_CONSIGNES_.
1. Dans le passage, que signifient les deux parties de l'idéogramme chinois correspondant au mot « crise » ?
2. D'après le passage, pourquoi convient-il de se demander quelles conditions intérieures minent ou nourrissent notre joie de vivre ? Répondez en une à trois phrases.
3. Modifiez dans le passage la partie qui commence par « Bertrand s'insurge contre » et se termine par « à neutraliser I’adversité. », en remplaçant « illusoire » par « chimérique ».

_PASSAGE FOURNI_.
◇ ◇ ◇ ◇
Notre esprit peut être notre meilleur ami comme notre pire ennemi, et la qualité de chaque instant qui passe est étroitement liée à notre façon d'interpréter le monde. Quoi qu'il arrive, nous avons la possibilité de faire différemment l'expérience des choses et de transformer la façon dont nous traduisons les circonstances extérieures en bien-être ou en mal-être.

Bertrand s'insurge contre la quête « de la maîtrise et du contrôle, de la réponse à toutes les questions, de la construction de certitudes rassurantes ou d'explications toutes faites ». De fait, notre contrôle des conditions extérieures est limité, éphémère, et le plus souvent illusoire. Pour influentes que soient ces conditions, le mal-être et le bien-être sont essentiellement des expériences vécues. Il convient donc de nous demander quelles sont les conditions intérieures qui vont miner notre joie de vivre et quelles sont celles qui vont la nourrir. Changer notre vision du monde n'implique pas pour autant un optimisme naïf pas plus qu'une euphorie factice destinée à neutraliser I’adversité.

« La vie, écrit Bertrand, est remplie de ces situations que nous ne pouvons pas changer et, pourtant, nous avons appris à les refuser plutôt qu'à les utiliser à notre avantage. [...] L'idéogramme qui correspond au mot "crise" en chinois nous y encourage. Il est composé de deux parties, la première signifiant le risque et le danger, alors que la seconde exprime la notion d'action à entreprendre, d'opportunité à saisir. » Les obstacles qui se dressent sur notre chemin ne sont pas désirables en eux-mêmes, mais peuvent devenir des catalyseurs de transformation si l'on sait les utiliser à bon escient. Ne pas être déstabilisés par les revers de fortune ne signifie pas qu'ils ne nous affectent pas ou que nous les ayons éliminés à jamais, mais qu'ils n'entravent plus notre chemin de vie. Il est important de ne pas laisser l'anxiété et le découragement envahir notre esprit. Shantideva, sage bouddhiste du VIIe, siècle, nous le rappelle : « S'il y a un remède, à quoi bon le mécontentement ? S'il n'y a pas de remède, à quoi bon le mécontentement ? »

Il en va de même pour la souffrance. Bertrand cite une enquête réalisée auprès de personnes souffrant d'un cancer et auxquelles on a demandé : « Est-ce que le cancer a eu de quelque façon que ce soit une influence positive sur votre vie ou sur votre sentiment d'exister ? Si oui, laquelle ? » « Environ la moitié des malades, note-t-il, ont répondu par l'affirmative, en citant comme principaux aspects positifs une vie plus intense et plus consciente, davantage de compréhension envers autrui, une meilleure relation avec le conjoint et un plus grand épanouissement intérieur et relationnel. »
◇ ◇ ◇ ◇
_DONNÉES_.
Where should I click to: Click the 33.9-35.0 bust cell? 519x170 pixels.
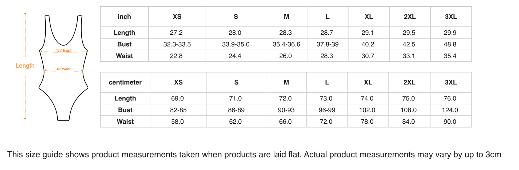[236, 44]
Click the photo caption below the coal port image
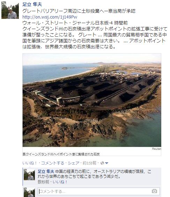Screen dimensions: 170x197 61,154
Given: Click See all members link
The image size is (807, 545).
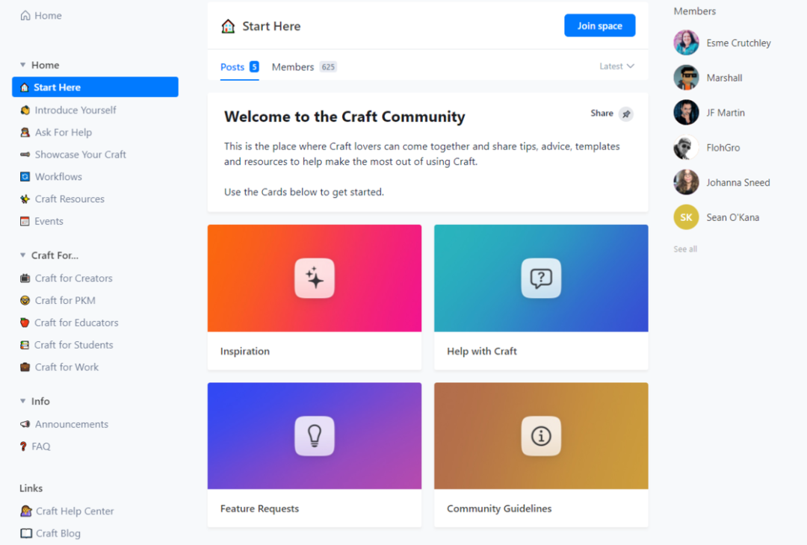Looking at the screenshot, I should tap(685, 249).
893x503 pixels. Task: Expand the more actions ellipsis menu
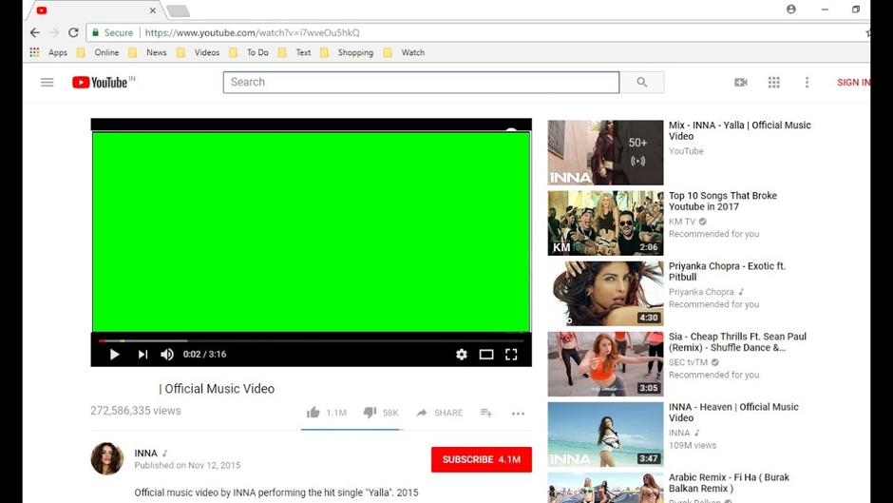click(x=518, y=414)
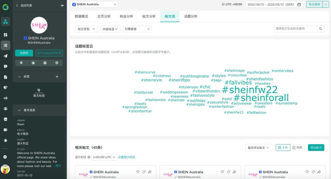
◇ ◇ ◇ ◇
_RÉPONSES_.
1. La première signifie le risque et le danger, la seconde la notion d'action à entreprendre, d'opportunité à saisir.

2. Notre contrôle des conditions extérieures est limité, éphémère et le plus souvent illusoire. Si influentes que soient ces conditions, le mal-être et le bien-être sont essentiellement des expériences vécues.

3.
Bertrand s'insurge contre la quête « de la maîtrise et du contrôle, de la réponse à toutes les questions, de la construction de certitudes rassurantes ou d'explications toutes faites ». De fait, notre contrôle des conditions extérieures est limité, éphémère, et le plus souvent chimérique. Pour influentes que soient ces conditions, le mal-être et le bien-être sont essentiellement des expériences vécues. Il convient donc de nous demander quelles sont les conditions intérieures qui vont miner notre joie de vivre et quelles sont celles qui vont la nourrir. Changer notre vision du monde n'implique pas pour autant un optimisme naïf pas plus qu'une euphorie factice destinée à neutraliser I’adversité.